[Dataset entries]
%%
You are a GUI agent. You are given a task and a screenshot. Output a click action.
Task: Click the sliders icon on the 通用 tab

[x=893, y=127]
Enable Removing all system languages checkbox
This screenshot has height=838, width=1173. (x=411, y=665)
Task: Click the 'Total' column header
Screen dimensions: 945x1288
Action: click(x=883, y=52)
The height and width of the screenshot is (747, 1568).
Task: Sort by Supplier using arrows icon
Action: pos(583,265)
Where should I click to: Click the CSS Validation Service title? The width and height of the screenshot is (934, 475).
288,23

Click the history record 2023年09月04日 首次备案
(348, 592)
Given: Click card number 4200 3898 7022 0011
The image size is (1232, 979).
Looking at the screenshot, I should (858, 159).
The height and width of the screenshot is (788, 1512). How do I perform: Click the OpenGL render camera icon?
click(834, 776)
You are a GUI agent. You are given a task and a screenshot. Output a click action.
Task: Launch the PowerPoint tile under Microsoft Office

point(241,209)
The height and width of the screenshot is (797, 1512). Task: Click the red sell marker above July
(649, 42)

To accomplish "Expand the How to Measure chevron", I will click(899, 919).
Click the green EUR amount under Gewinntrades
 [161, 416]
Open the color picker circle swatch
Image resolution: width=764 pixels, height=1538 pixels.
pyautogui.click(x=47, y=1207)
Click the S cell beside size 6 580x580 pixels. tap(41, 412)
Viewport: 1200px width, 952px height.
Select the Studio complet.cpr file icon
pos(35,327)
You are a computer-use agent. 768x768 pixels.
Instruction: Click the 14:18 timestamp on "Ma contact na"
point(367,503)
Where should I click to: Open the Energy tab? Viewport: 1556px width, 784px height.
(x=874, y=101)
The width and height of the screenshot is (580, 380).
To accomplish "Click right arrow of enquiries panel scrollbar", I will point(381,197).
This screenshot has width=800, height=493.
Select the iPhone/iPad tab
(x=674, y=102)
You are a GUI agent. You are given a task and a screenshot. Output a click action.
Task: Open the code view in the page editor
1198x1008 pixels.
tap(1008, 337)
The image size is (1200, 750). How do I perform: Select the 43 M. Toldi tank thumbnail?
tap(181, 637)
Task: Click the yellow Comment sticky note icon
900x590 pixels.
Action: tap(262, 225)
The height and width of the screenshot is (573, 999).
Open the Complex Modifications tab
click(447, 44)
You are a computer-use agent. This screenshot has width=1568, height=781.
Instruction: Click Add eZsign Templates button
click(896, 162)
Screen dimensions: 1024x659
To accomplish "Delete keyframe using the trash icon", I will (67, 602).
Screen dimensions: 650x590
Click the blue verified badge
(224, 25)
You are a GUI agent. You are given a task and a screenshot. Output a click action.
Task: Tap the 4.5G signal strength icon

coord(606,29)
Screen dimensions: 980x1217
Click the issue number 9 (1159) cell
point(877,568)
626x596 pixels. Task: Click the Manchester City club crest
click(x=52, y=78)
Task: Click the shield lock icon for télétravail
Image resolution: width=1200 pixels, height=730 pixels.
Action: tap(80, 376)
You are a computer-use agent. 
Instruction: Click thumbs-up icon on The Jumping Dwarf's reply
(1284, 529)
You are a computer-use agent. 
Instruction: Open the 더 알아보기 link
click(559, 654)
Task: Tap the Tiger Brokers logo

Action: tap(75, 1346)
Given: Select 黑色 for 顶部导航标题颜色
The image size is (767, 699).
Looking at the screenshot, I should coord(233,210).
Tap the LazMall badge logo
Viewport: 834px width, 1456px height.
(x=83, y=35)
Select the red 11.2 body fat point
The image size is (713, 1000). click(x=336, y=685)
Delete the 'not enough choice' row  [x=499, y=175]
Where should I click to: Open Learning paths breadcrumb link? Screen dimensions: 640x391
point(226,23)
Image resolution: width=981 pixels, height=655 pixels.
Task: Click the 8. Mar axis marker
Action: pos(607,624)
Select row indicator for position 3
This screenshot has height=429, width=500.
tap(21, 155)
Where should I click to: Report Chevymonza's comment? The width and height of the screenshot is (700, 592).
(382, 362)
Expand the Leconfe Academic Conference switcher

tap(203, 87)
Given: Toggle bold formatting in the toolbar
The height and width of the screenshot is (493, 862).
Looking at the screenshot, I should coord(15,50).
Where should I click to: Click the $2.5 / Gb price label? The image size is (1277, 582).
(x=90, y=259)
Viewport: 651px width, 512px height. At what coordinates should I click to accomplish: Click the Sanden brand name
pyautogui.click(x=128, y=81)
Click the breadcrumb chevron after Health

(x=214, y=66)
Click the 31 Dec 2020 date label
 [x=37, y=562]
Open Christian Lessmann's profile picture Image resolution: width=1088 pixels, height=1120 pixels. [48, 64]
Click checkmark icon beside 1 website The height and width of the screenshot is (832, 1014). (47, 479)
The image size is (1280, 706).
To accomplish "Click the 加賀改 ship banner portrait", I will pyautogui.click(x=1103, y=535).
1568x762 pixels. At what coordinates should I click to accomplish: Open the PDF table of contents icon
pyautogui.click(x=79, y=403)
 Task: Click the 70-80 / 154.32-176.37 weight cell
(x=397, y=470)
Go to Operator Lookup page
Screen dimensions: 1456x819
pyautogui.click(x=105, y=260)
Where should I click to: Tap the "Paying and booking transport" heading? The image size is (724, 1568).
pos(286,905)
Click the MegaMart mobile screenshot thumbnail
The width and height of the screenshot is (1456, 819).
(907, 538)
%%
Exercise details
When a line contains the string "beside", copy it from the records.

Task result
Click the S cell beside size 6 580x580 pixels. tap(41, 412)
Click checkmark icon beside 1 website The height and width of the screenshot is (832, 1014). (47, 479)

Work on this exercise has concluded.